E' davvero un peccato che il lavoro di anni sia vanificato da un episodio del genere.
Tra gli altri spareggi mi ha particolarmente colpito l'eliminazione della Russia:
per una volta a Mago Hiddink non è riuscito il miracolo!
Intanto l'Italia grazie ad un goal di Giorgione Chiellini batte la Svezia orfana di Ibrahimovic.
Adesso sotto con il campionato.
Come detto da Buffon si pensi intanto a fare 6 punti prima della sfida con l'Inter.
E basta poi con questi proclami sulla terza Stella.
Perchè se si continua così ci vorranno anni prima di porsi il problema.....
Fatti, non parole.
IL PUNTO DI ROBERTO BECCANTINI
Questa volta non hanno avuto il coraggio di inventarsi una moviola di scorta come a Berlino, dopo la testata di Zidane a Materazzi, o come nella Confederations Cup, agli sgoccioli di Brasile-Egitto. Avrebbe evitato una profonda ingiustizia. Di mezzo, c’erano la Francia, ancora lei, e l’Irlanda di Giovanni Trapattoni. Nessuno se l’è sentita di correggere la svista della terna svedese: prima che nei supplementari Gallas segnasse, pareggiasse ed eliminasse, così, i più meritevoli, Henry aveva giocato a pallamano (o a pallavolo, fate voi). Un risultato che già faceva a pugni con l’intreccio, figuriamoci, dunque, con l’epilogo. Da un contatto fra Given e Anelka, un arbitro servile avrebbe potuto spremere un rigore: il palleggio di mano deve essergli proprio sfuggito.Gli spareggi, molto equilibrati, hanno diffuso brividi e ghigliottinato un peso massimo: la Russia di Hiddink. Francia e Portogallo hanno sofferto, hanno rischiato, hanno resistito (e il Portogallo vinto, addirittura). Se rivoluzione è troppo, scossa è poco. Penso all’impresa della piccola Slovenia. E, naturalmente, allo scandalo di St. Denis. Con i giudici di porta, cari al francese Platini, Trapattoni, che fu maestro di Michel, e Domenech se la sarebbero giocata ai rigori.
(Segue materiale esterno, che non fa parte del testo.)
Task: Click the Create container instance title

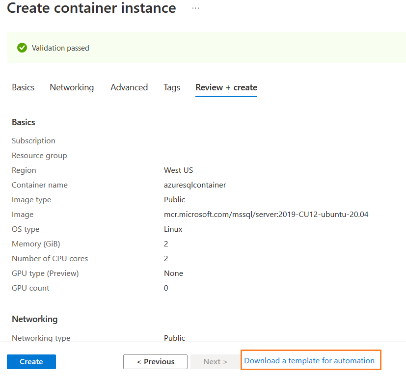Action: (x=91, y=8)
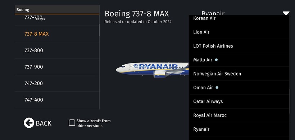This screenshot has width=295, height=140.
Task: Select LOT Polish Airlines livery
Action: [x=239, y=46]
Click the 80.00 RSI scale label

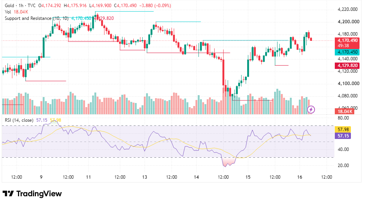(343, 118)
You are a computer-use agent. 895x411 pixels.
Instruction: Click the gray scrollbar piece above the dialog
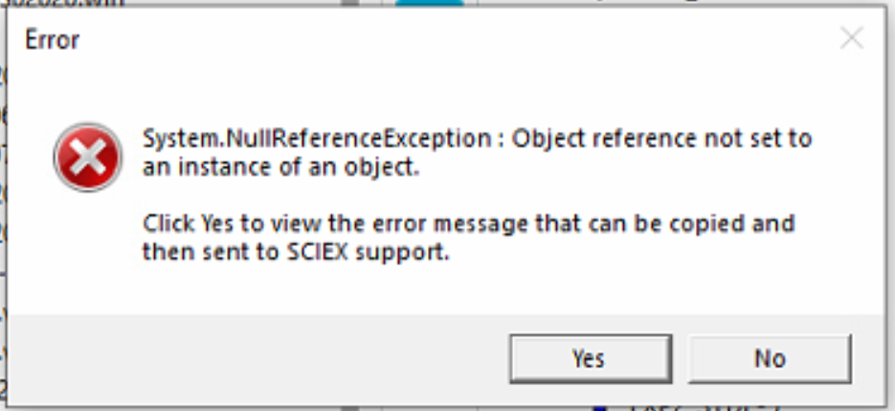350,3
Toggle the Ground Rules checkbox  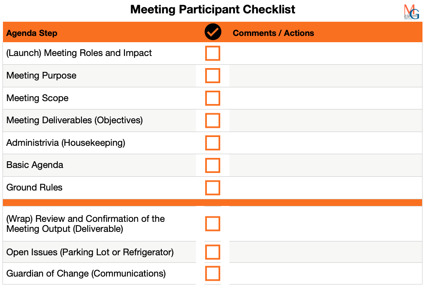click(x=212, y=188)
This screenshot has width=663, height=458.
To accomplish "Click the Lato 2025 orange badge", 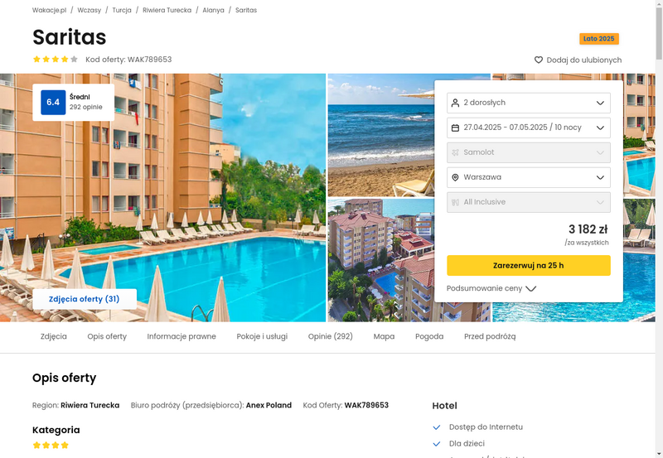I will coord(599,39).
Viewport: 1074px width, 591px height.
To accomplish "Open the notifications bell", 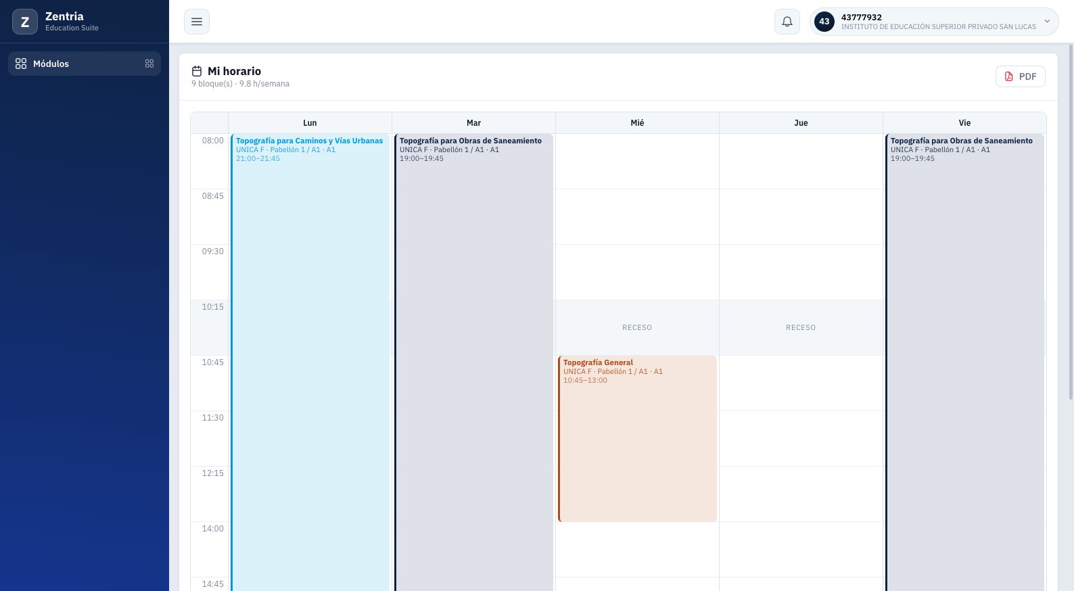I will pos(787,22).
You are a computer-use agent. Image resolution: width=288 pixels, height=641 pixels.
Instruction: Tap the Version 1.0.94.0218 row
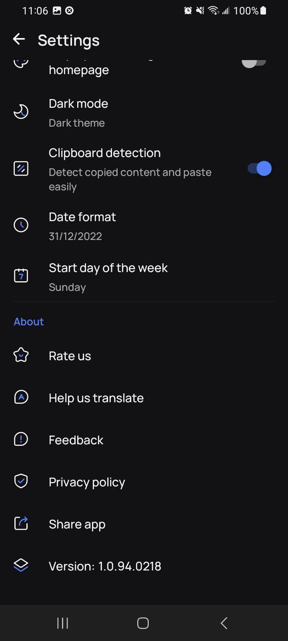point(144,566)
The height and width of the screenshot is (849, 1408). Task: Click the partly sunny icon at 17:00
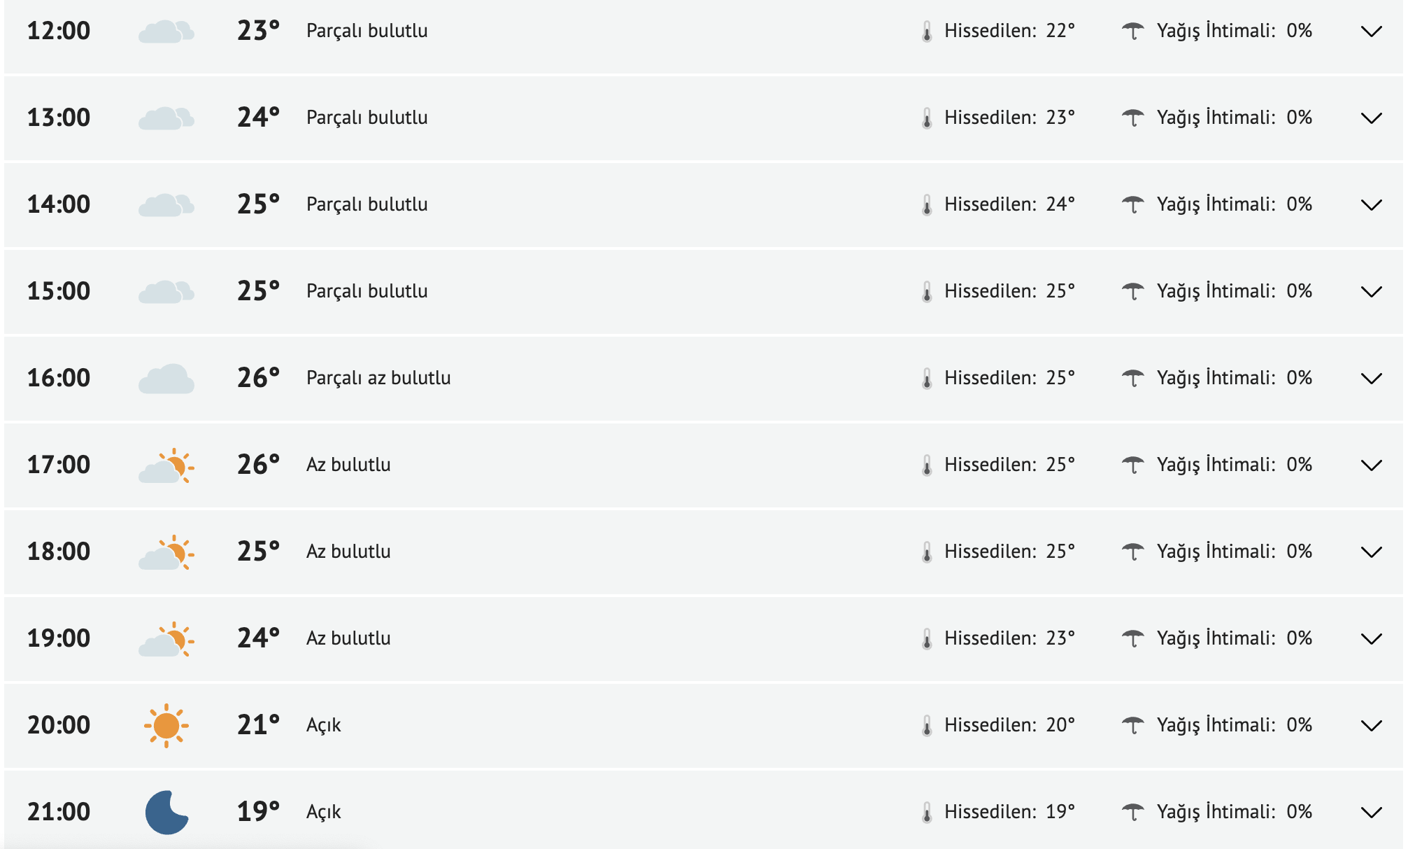[x=166, y=465]
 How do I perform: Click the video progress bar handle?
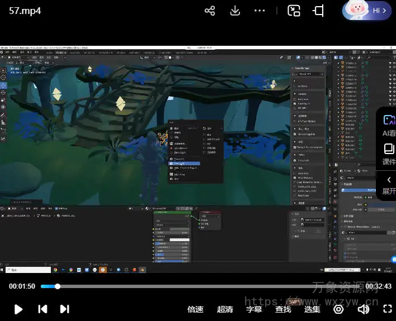(x=57, y=286)
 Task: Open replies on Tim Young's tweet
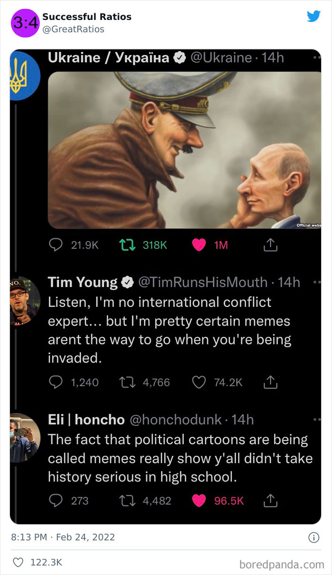point(56,382)
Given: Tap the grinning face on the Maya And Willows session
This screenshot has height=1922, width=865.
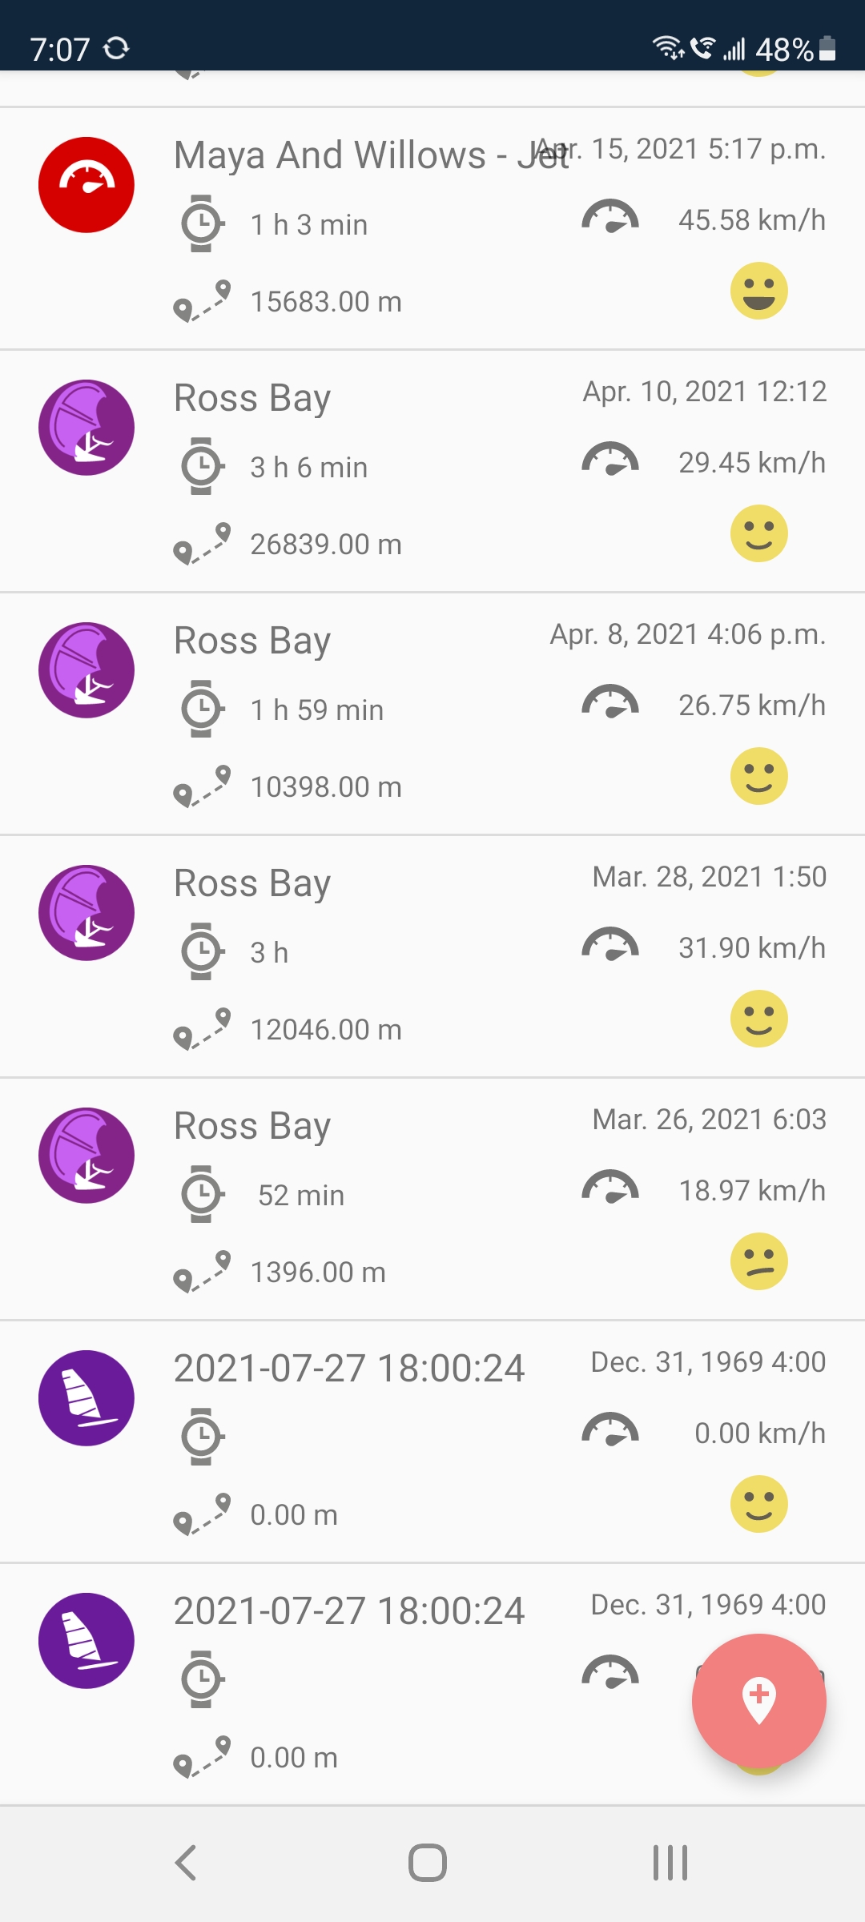Looking at the screenshot, I should (x=758, y=291).
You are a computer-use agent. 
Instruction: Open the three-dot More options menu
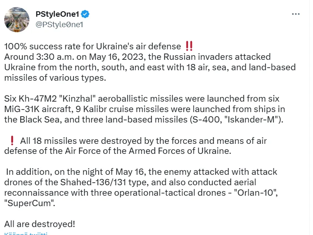point(296,14)
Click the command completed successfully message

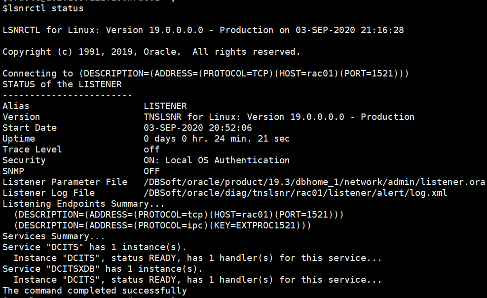click(94, 290)
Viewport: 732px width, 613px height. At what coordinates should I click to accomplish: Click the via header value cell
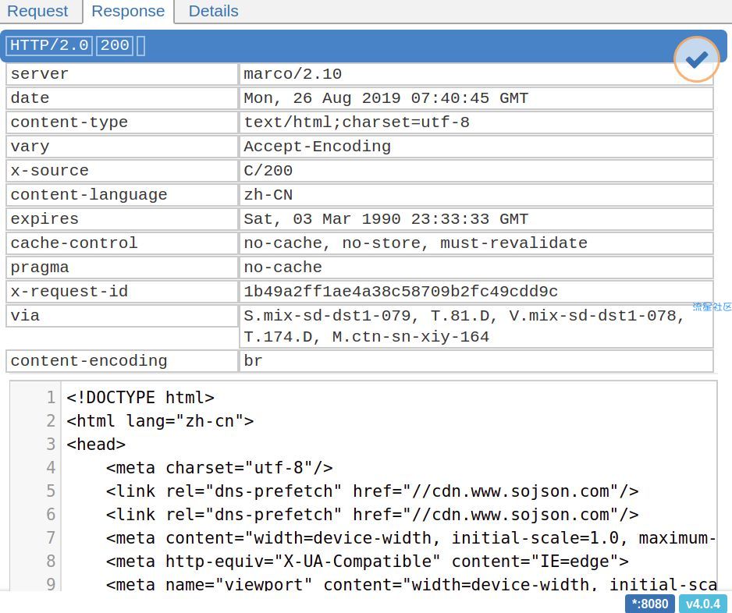(476, 327)
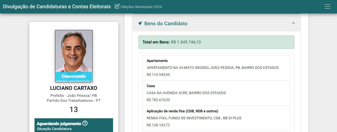
Task: Collapse the Bens do Candidato chevron
Action: click(293, 23)
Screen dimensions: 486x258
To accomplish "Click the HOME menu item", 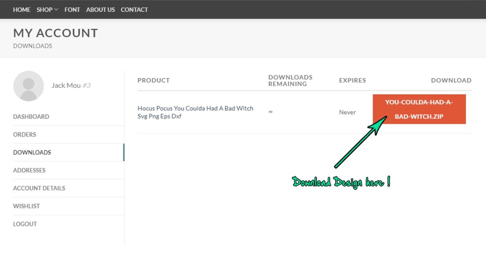I will pos(22,10).
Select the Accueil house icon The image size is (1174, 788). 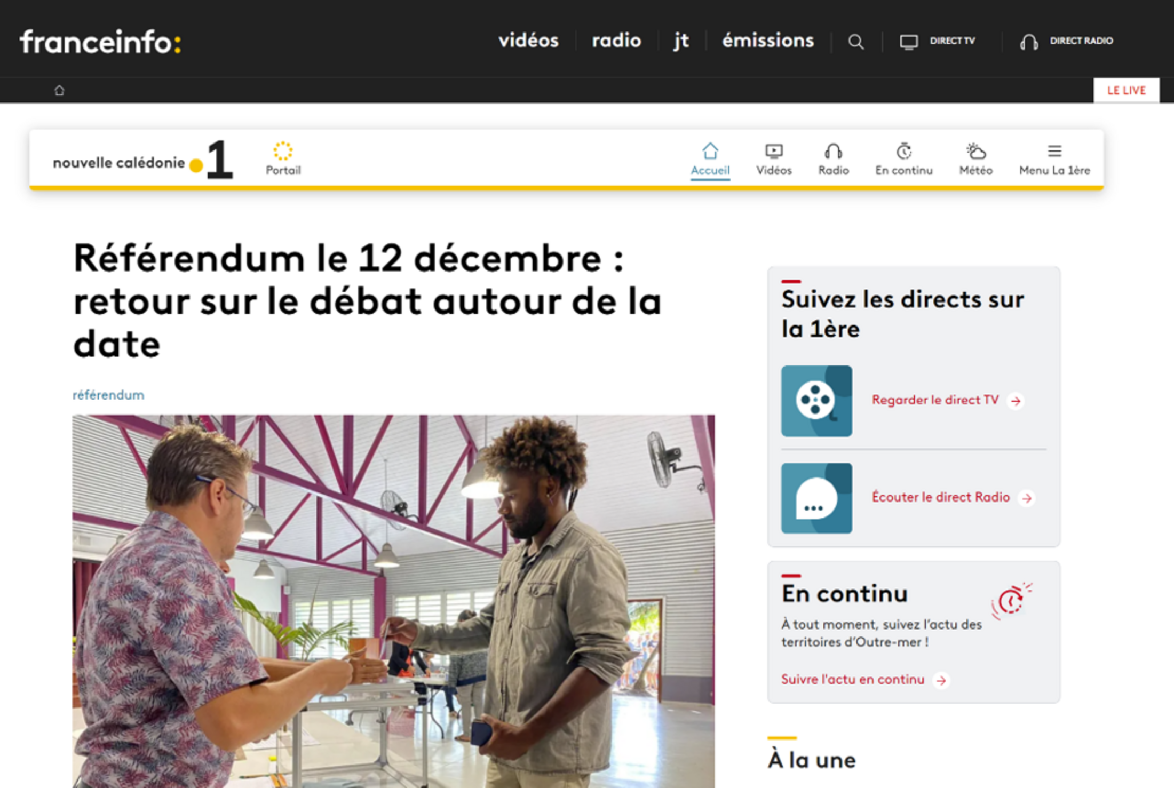pos(710,151)
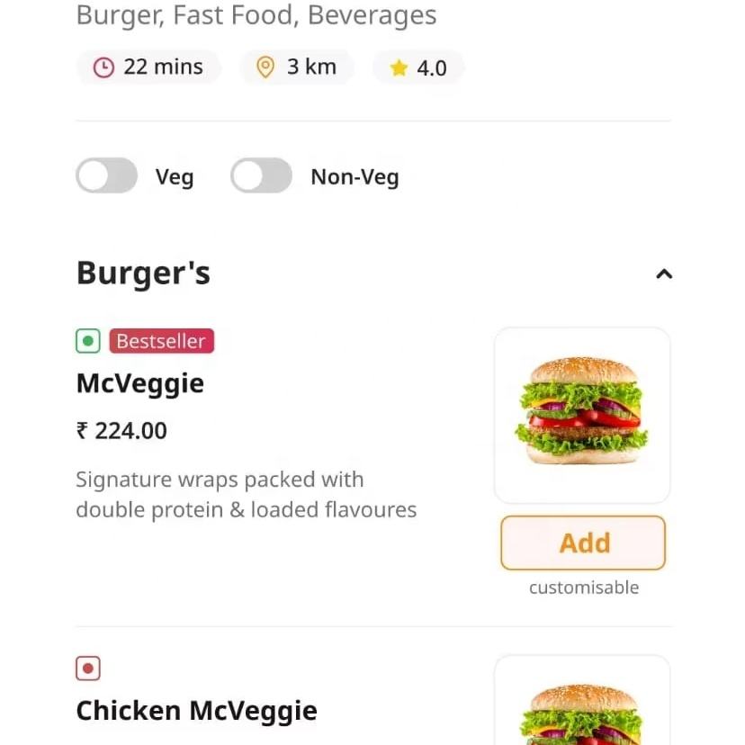This screenshot has width=745, height=745.
Task: Click the clock icon beside 22 mins
Action: [104, 67]
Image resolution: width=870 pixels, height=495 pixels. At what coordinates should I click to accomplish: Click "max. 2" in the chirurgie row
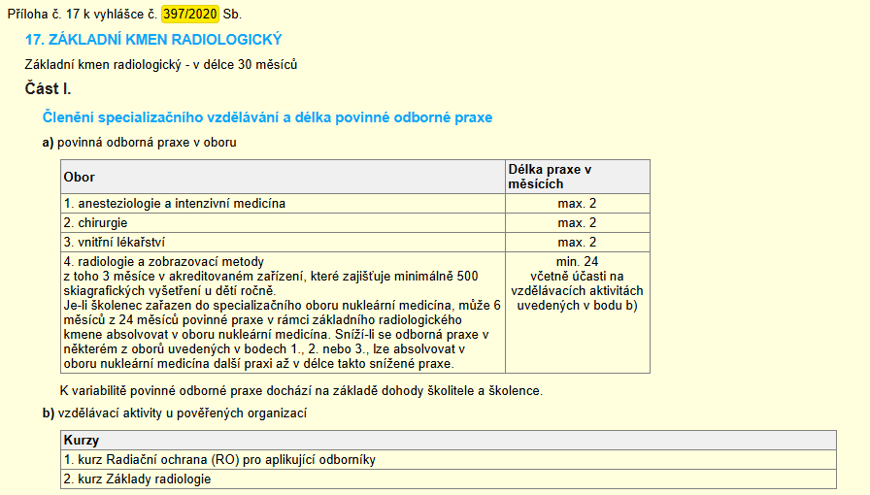577,223
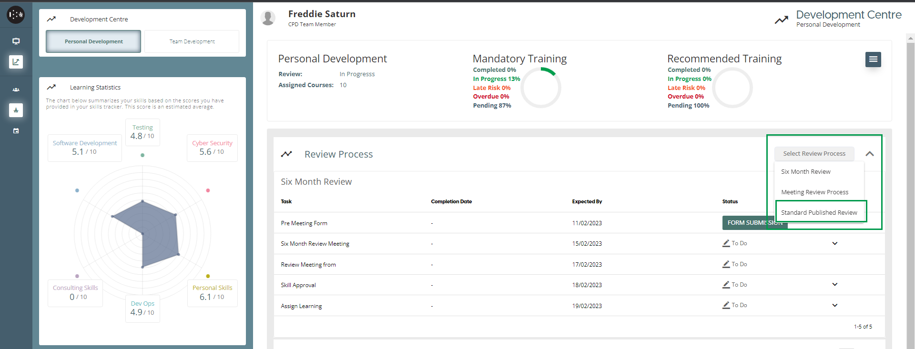Switch to the Team Development tab
This screenshot has width=915, height=349.
pos(192,41)
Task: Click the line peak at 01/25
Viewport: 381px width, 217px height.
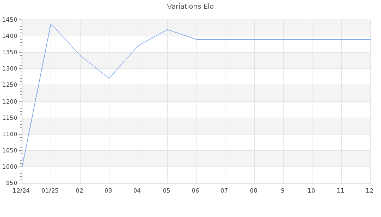Action: pyautogui.click(x=51, y=23)
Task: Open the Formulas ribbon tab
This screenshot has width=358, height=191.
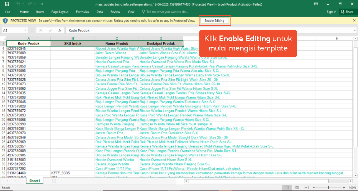Action: click(82, 12)
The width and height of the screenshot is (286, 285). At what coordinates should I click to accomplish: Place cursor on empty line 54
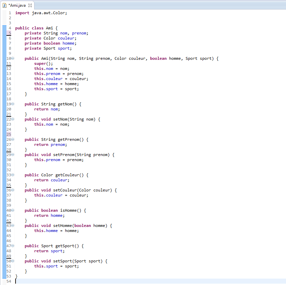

I vice campioni del Mondo dovranno accendere una candela al dio degli episodi. Spiace per il Trap, transitato da un Moreno pilotato a un Hansson improvvisamente nebbioso. La Francia, boriosa e sterile, ha sfiorato il suicidio che, sempre in casa, aveva «brillantemente» centrato alla vigilia dei Mondiali americani del 1994. Quando può scegliere, Trap tentenna: vedi Dublino. Quando non può, è tutta un’altra musica: vedi Parigi; se consideriamo le occasioni nude e crude, il 2-0 avrebbe fotografato meglio la trama. Domenech era, e rimane, il brutto anatroccolo di una fiaba che non può più contare sulle magìe di Platini e Zidane. Da oggi, fuoco alle polveri. Si parlerà solo della mano che Henry ha dato al suo capo.